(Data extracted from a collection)
================

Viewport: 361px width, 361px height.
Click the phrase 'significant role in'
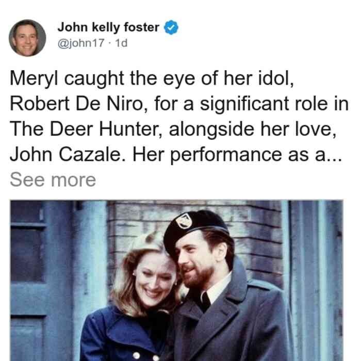coord(274,104)
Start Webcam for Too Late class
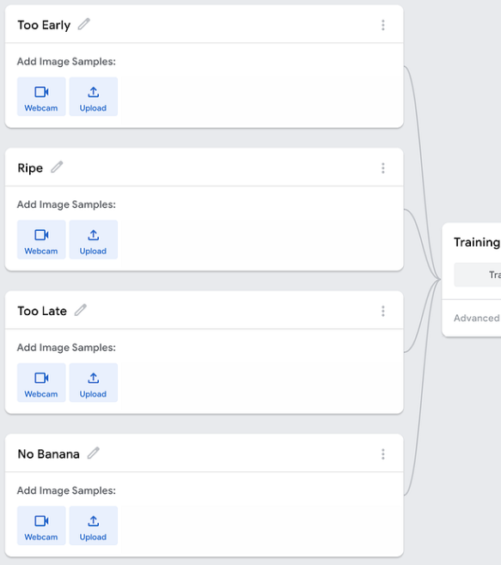 (x=41, y=383)
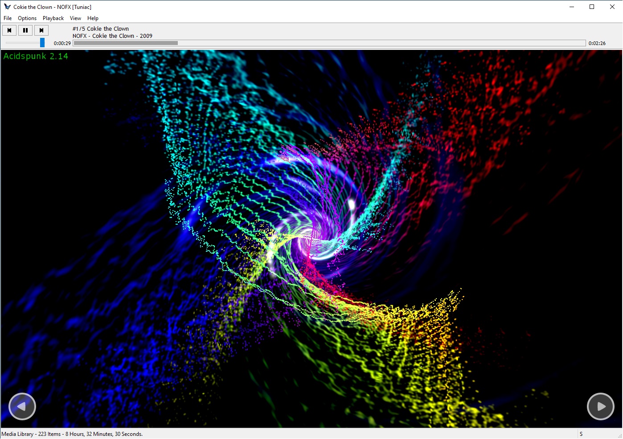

================

Work to be completed → Whenever images occur above, omit them and retype each line exactly as it stands.

Written answer →
Viewport: 361px width, 361px height.
Click the phrase 'significant role in'
coord(274,104)
Start Webcam for Too Late class
 (x=41, y=383)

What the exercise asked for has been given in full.